Senate Bill No. 1001 CHAPTER 892

An act to add Chapter 6 (commencing with Section 17940) to Part 3 of Division
7 of the Business and Professions Code, relating to bots.

[ Approved by Governor September 28, 2018. Filed with Secretary of State
September 28, 2018. ]

LEGISLATIVE COUNSEL'S DIGEST

SB 1001, Hertzberg. Bots: disclosure. Existing law regulates various
businesses to, among other things, preserve and regulate competition, prohibit
unfair trade practices, and regulate advertising.

This bill would, with certain exceptions, make it unlawful for any person to
use a bot to communicate or interact with another person in California online
with the intent to mislead the other person about its artificial identity for
the purpose of knowingly deceiving the person about the content of the
communication in order to incentivize a purchase or sale of goods or services
in a commercial transaction or to influence a vote in an election. The bill
would define various terms for these purposes. The bill would make these
provisions operative on July 1, 2019.

Vote: MAJORITY Appropriation: NO Fiscal Committee: YES Local Program: NO

Bill Text

The people of the State of California do enact as follows:

SECTION 1. Chapter 6 (commencing with Section 17940) is added to Part 3 of
Division 7 of the Business and Professions Code, to read: CHAPTER 6. Bots

17940\. For purposes of this chapter: (a) “Bot” means an automated online
account where all or substantially all of the actions or posts of that account
are not the result of a person.

(b) “Online” means appearing on any public-facing Internet Web site, Web
application, or digital application, including a social network or
publication.

(c) “Online platform” means any public-facing Internet Web site, Web
application, or digital application, including a social network or
publication, that has 10,000,000 or more unique monthly United States visitors
or users for a majority of months during the preceding 12 months.

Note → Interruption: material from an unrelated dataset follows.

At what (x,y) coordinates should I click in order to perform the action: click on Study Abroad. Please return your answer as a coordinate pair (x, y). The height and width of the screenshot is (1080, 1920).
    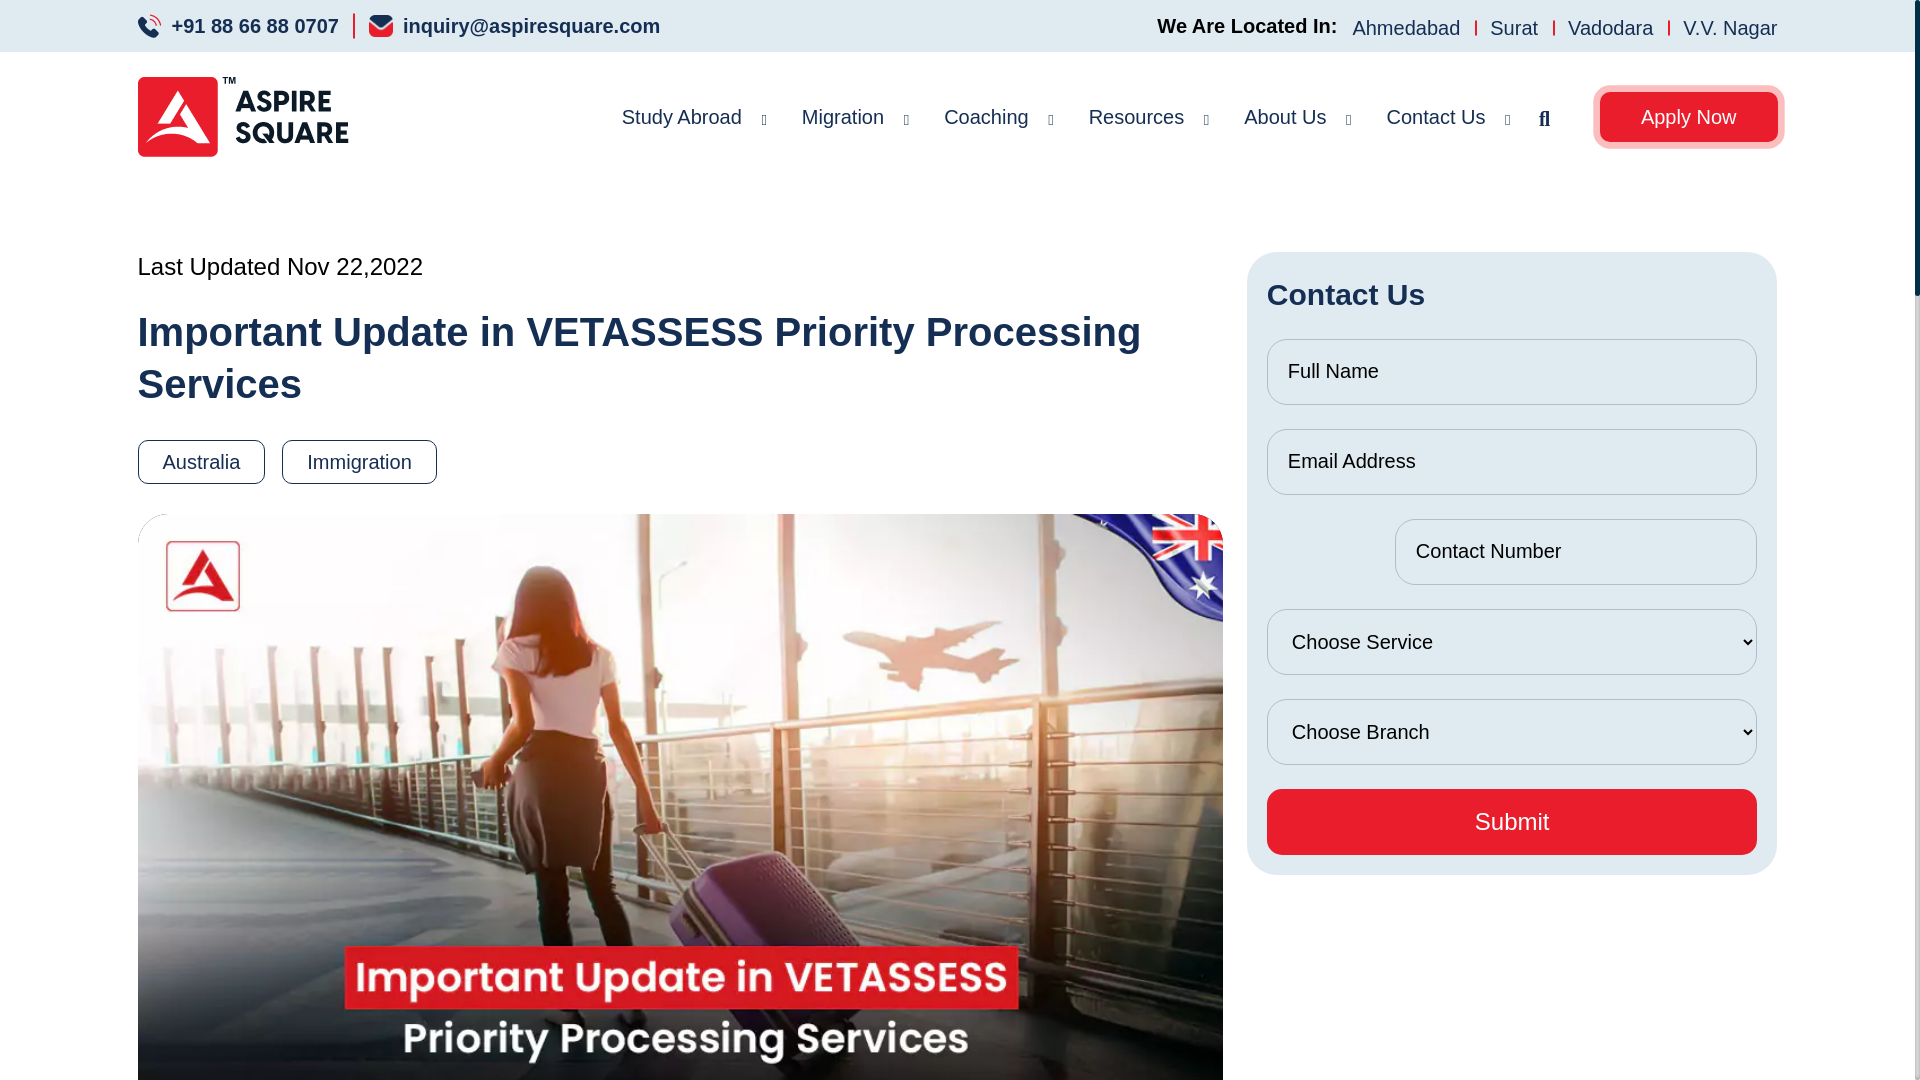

(d) “Person” means a natural person, corporation, limited liability company,
partnership, joint venture, association, estate, trust, government,
governmental subdivision or agency, or other legal entity or any combination
thereof.

17941\. (a) It shall be unlawful for any person to use a bot to communicate or
interact with another person in California online, with the intent to mislead
the other person about its artificial identity for the purpose of knowingly
deceiving the person about the content of the communication in order to
incentivize a purchase or sale of goods or services in a commercial
transaction or to influence a vote in an election. A person using a bot shall
not be liable under this section if the person discloses that it is a bot.

(b) The disclosure required by this section shall be clear, conspicuous, and
reasonably designed to inform persons with whom the bot communicates or
interacts that it is a bot.

17942\. (a) The duties and obligations imposed by this chapter are cumulative
with any other duties or obligation imposed by any other law.

(b) The provisions of this chapter are severable. If any provision of this
chapter or its application is held invalid, that invalidity shall not affect
other provisions or applications that can be given effect without the invalid
provision or application.

(c) This chapter does not impose a duty on service providers of online
platforms, including, but not limited to, Web hosting and Internet service
providers.

17943\. This chapter shall become operative on July 1, 2019.